Kitzener Kleinod wird vor dem Verfall bewahrt

Kitzen. Das Inspektorenhaus am früheren Rittergut ist eines der wenigen bedeutenden Kulturdenkmäler Kitzens. Der Bausachverständige und Kitzener Carsten Iwan hat das jahrelang verlotterte Anwesen jetzt erworben, will das Gebäude nach und nach entwickeln.

Iwan glaubt zum Beispiel wieder an bezahlbare Mietwohnungen gerade im ländlichen Raum.

Gestern traf sich Iwan mit Harald Sarfert. Der ist Enkel von Kurt Sarfert, der 1929 auf das Rittergut kam, dort die Kasse und die Bücher führte. Dessen Sohn Johannes Sarfert wuchs in dem Inspektorenhäuschen auf, hat umfangreiche Erinnerungen über seine Kindheit in Kitzen niedergeschrieben. Da ist die Rede von Schlachtefesten, vom gemeinsamen Brotbacken, aber auch von der Mäuse- und Hamsterjagd der Kinder auf dem Gut. Vorhanden sind auch noch etliche Fotos aus dem Kitzen von damals, die Iwan nun erwerben will.
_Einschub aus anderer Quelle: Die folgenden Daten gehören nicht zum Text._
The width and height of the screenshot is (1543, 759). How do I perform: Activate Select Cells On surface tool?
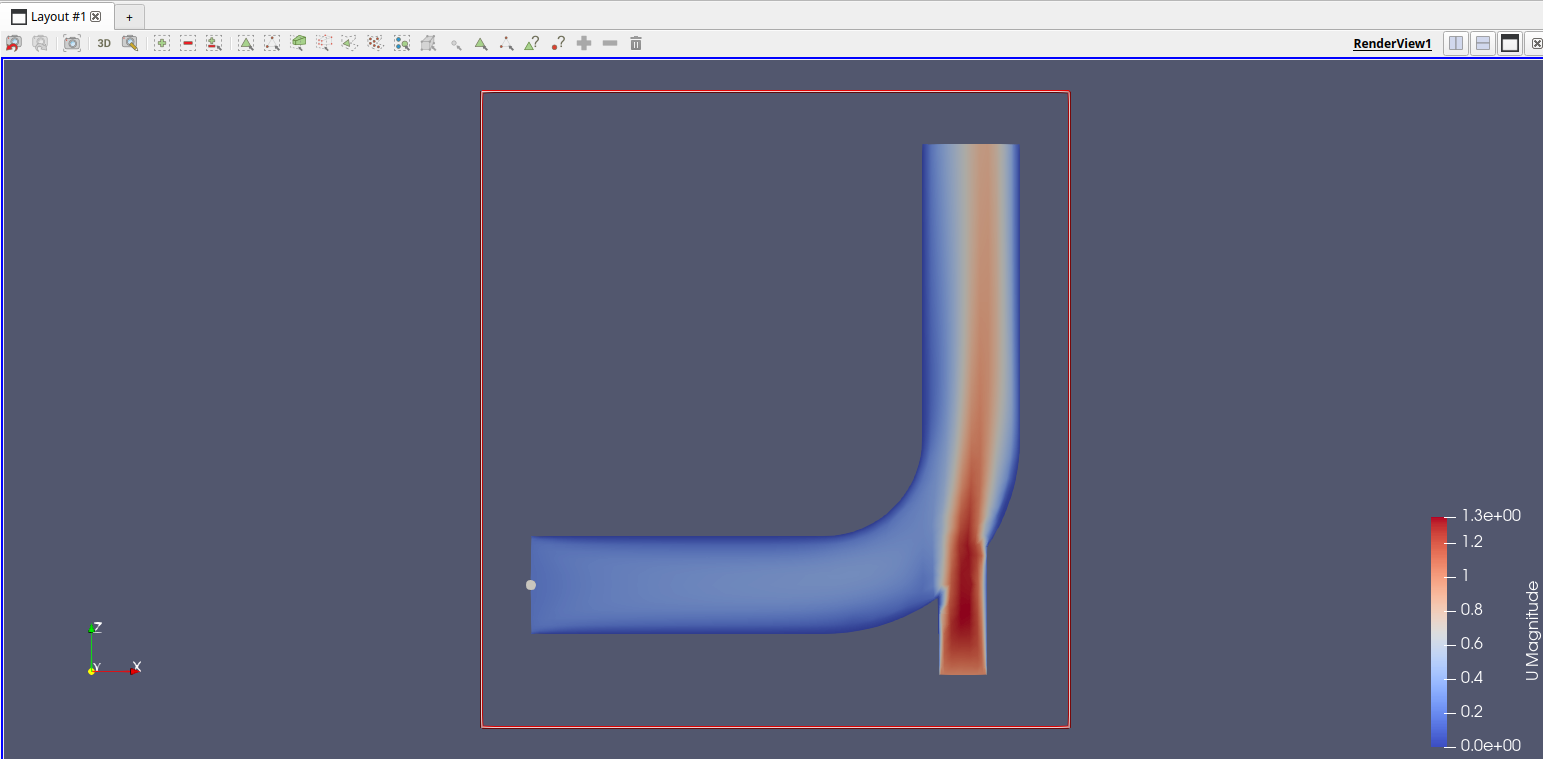tap(246, 43)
"Denn es sind leider noch keine Bauunterlagen von damals aufgetaucht", sagt der Bausachverständige Iwan. Auf den alten Bildern sei zu erkennen, wie das Haus früher einmal aussah - wichtig auch für die Diskussion mit dem Denkmalschutz.

Denn das zwischen 1900 und 1910 in der späten Gründerzeit entstandene Inspektorenhaus ist mehrfach umgebaut worden. Von 1945 bis etwa 1990 waren dort auch Wohnungen und Verwaltung der LPG beheimatet, entstand etwa ein Heizhaus samt Schornstein.
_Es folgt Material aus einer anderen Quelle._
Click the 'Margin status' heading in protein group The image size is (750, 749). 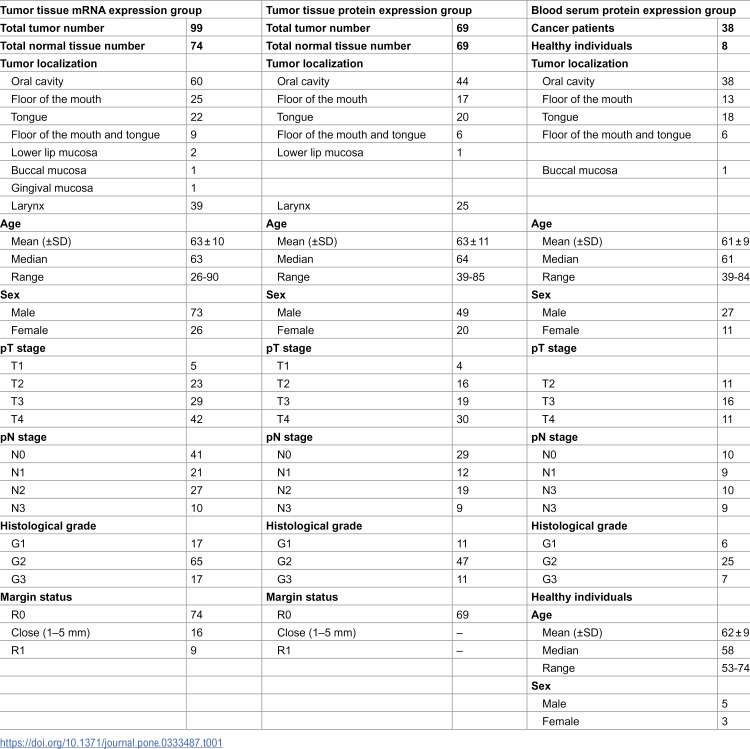[x=302, y=597]
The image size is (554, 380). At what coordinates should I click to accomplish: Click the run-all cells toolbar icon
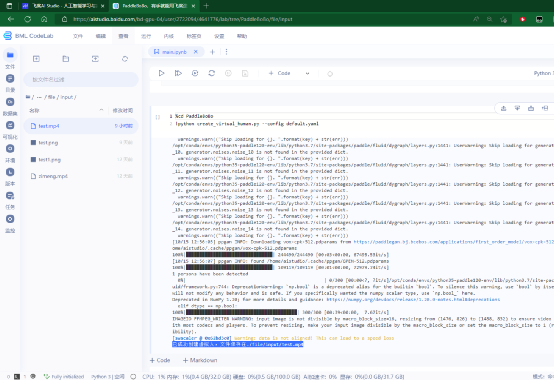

Das will Iwan nun am liebsten als erstes abreißen, um auch dieser Gebäudefront wieder zu ihrem ursprünglichen Aussehen zu verhelfen. Denn alte Gemäuer zu sanieren, ist Iwans Leidenschaft, wie er zugibt.

1990 habe die Treuhand das Gebäude in ihre Verwaltung übernommen, bis 1999 sei es danach teilvermietet gewesen, erzählt Iwan. Nachdem der letzte Mieter auszog, verkam das Haus. 2002 sei eine alte Baracke im Hof abgebrannt, das Verwalterhäuschen von innen ausgeschlachtet worden. Heizung, Sanitär, Fenster - alles wurde entweder demontiert oder zerstört.
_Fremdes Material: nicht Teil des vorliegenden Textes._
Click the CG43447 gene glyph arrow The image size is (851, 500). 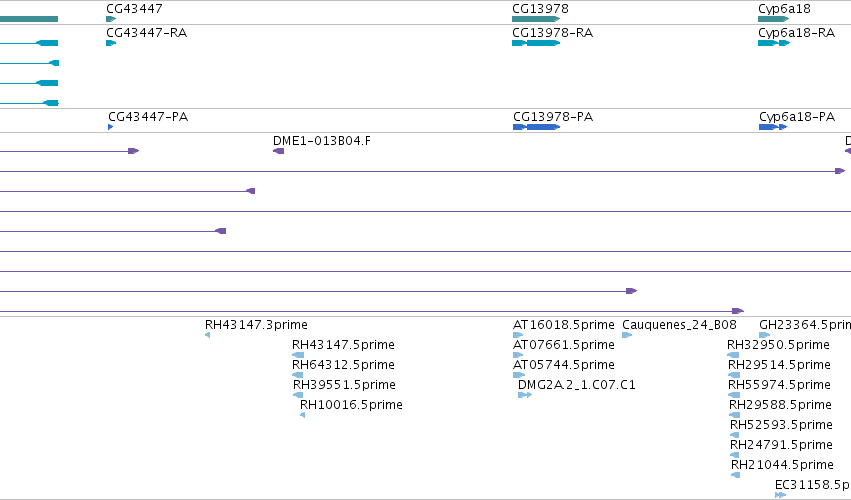(x=111, y=19)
"Unter Kitzener Regie ist hier alles verlottert, aber nach der Eingemeindung hat sich das Bauamt von Pegau der Sache angenommen", freut sich Iwan. Das habe als Makler fungiert, das dreistöckige Gebäude samt 1300 Quadratmeter Grundstück und angebautem Lagerschuppen jetzt zu einem günstigen Preis angeboten.

"Das Dach ist dicht, kein Schwamm im Haus, die Substanz gut" - Iwan bewertet den Kauf als kein großes Risiko. Es sei zudem die vielleicht letzte Chance, das Inspektorenhaus baulich zu retten und damit der Stadt Pegau die Chance einzuräumen, "das Gesamtensemble von Rittergut und angrenzendem Park wiederherzustellen".

Die Grünanlage könne etwa als Theodor-Körner-Park entwickelt werden, ein Denkmal des bekannten Dichters aus Völkerschlachttagen befinde sich bereits dort, erzählt er. Körners Bedeutung für Kitzen sei groß. Der Freiheitskämpfer war 1813 bei Kitzen schwer verletzt worden.

Das Inspektorenhaus könne entweder als landärztliches Betreuungszentrum umgebaut oder wieder zu Wohnzwecken hergerichtet werden. "Wir brauchen bezahlbaren Mietwohnungsraum auf dem Land", hat Iwan als Sachverständiger schon öfter erlebt. Jungen Leuten aus dem Ort, die Zuhause raus wollten, bleibe sonst nur der Weg in die Stadt, ebenso älteren Bewohnern, denen das Haus zu groß wird, die aber lieber in ihrer Heimat bleiben wollten.